集成分类模型是综合考量多个分类器的预测结果,进而做出决策。大体方式分为两种:
1) 利用相同的训练数据同时搭建多个独立的分类模型,然后通过投票的方式,少数服从多数最终做出分类决策。代表性模型是随机森林分类器(Random Forest Classifier),即在相同训练数据上同时搭建多棵决策树。
2) 按照一定次序搭建多个分类模型,这些模型之间彼此存在依赖关系。代表性的是梯度提升决策树(Gradient Tree Boosting),这里的每一棵决策树在生成过程中都会尽量降低整体集成模型在训练集上的拟合误差。
#-*- coding:utf-8 -*-
import pandas as pd
from sklearn.model_selection import train_test_split
from sklearn.feature_extraction import DictVectorizer #特征转换器,抽取特征
from sklearn.tree import DecisionTreeClassifier #决策树分类器
from sklearn.ensemble import RandomForestClassifier #随机森林分类器
from sklearn.ensemble import GradientBoostingClassifier #梯度提升决策树
from sklearn.metrics import classification_report
titanic = pd.read_csv('http://biostat.mc.vanderbilt.edu/wiki/pub/Main/DataSets/titanic.txt')
#print titanic.head() #查看数据前几行
#print titanic.info() #查看数据的统计特性
X = titanic[['pclass','age','sex']] #list in list
y = titanic['survived']
#print X.info()
'''
Data columns (total 3 columns):
pclass 1313 non-null object
age 633 non-null float64
sex 1313 non-null object
dtypes: float64(1), object(2)
'''
#preprocessing
X['age'].fillna(X['age'].mean(),inplace=True)
#print 'Filling in the age data: '
#print X.info()
#split the data
X_train, X_test, y_train, y_test = train_test_split(X,y,test_size=0.25,random_state=33)
vec = DictVectorizer(sparse=False)
X_train = vec.fit_transform(X_train.to_dict(orient='record'))
#object类型的特征都被单独剥离,独成一列,数值型的保持不变
'''
print vec.feature_names_
['age', 'pclass=1st', 'pclass=2nd', 'pclass=3rd', 'sex=female', 'sex=male']
'''
X_test = vec.transform(X_test.to_dict(orient = 'record'))
#使用单一决策树
dtc = DecisionTreeClassifier()
dtc.fit(X_train,y_train)
dtc_y_pred = dtc.predict(X_test)
#使用随机森林
rfc = RandomForestClassifier()
rfc.fit(X_train,y_train)
rfc_y_pred = rfc.predict(X_test)
#使用梯度提升决策树
gbc = GradientBoostingClassifier()
gbc.fit(X_train,y_train)
gbc_y_pred = gbc.predict(X_test)
print 'The Accuracy of decision tree: ', dtc.score(X_test,y_test)

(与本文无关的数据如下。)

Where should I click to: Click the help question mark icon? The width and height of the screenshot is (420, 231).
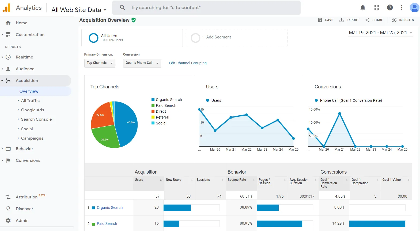[x=390, y=8]
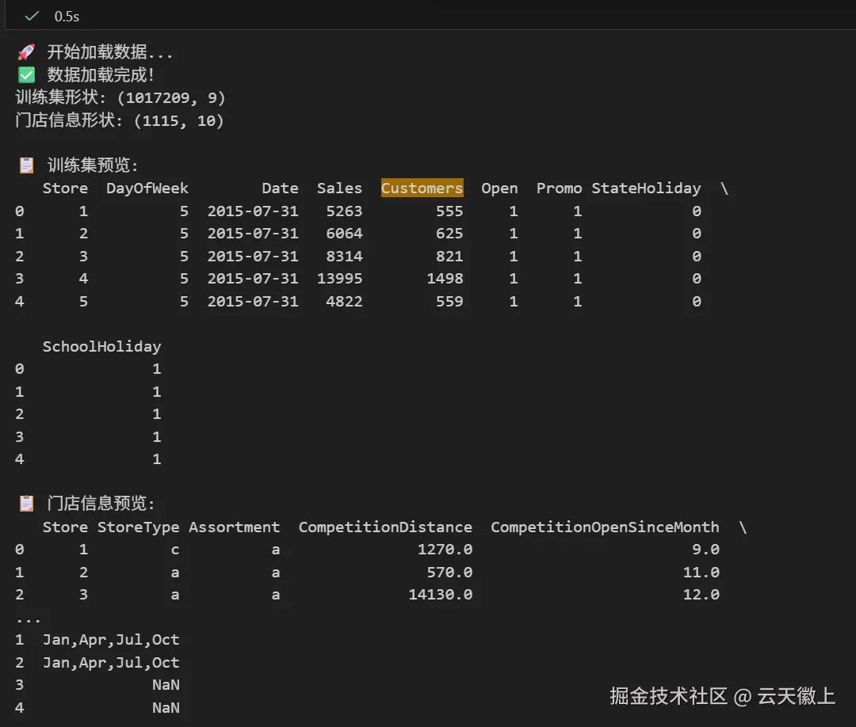This screenshot has height=727, width=856.
Task: Expand the truncated output ellipsis
Action: 29,618

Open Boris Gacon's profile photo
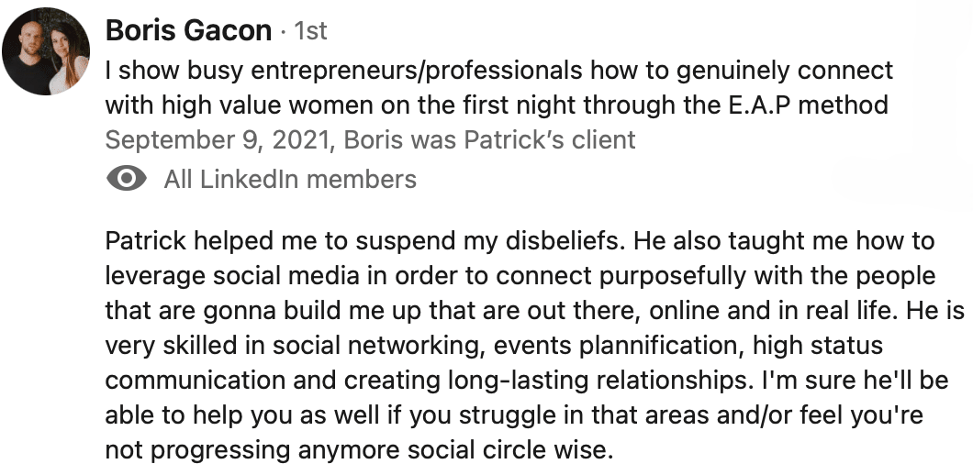pos(45,51)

print classification_report(dtc_y_pred, y_test)
print '---------------------------------------------------------'
print 'The Accuracy of random forest classifier: ' , rfc.score(X_test,y_test)
print classification_report(rfc_y_pred, y_test)
print '---------------------------------------------------------'
print 'The Accuracy of gradient tree boosting: ' , gbc.score(X_test,y_test)
print classification_report(gbc_y_pred, y_test)
集成模型可以整合多种模型, 或者多次就同一个类型的模型建模,但估计参数的过程收到概率影响,所以有一定的不确定性,因此集成模型在训练时要耗费更多时间。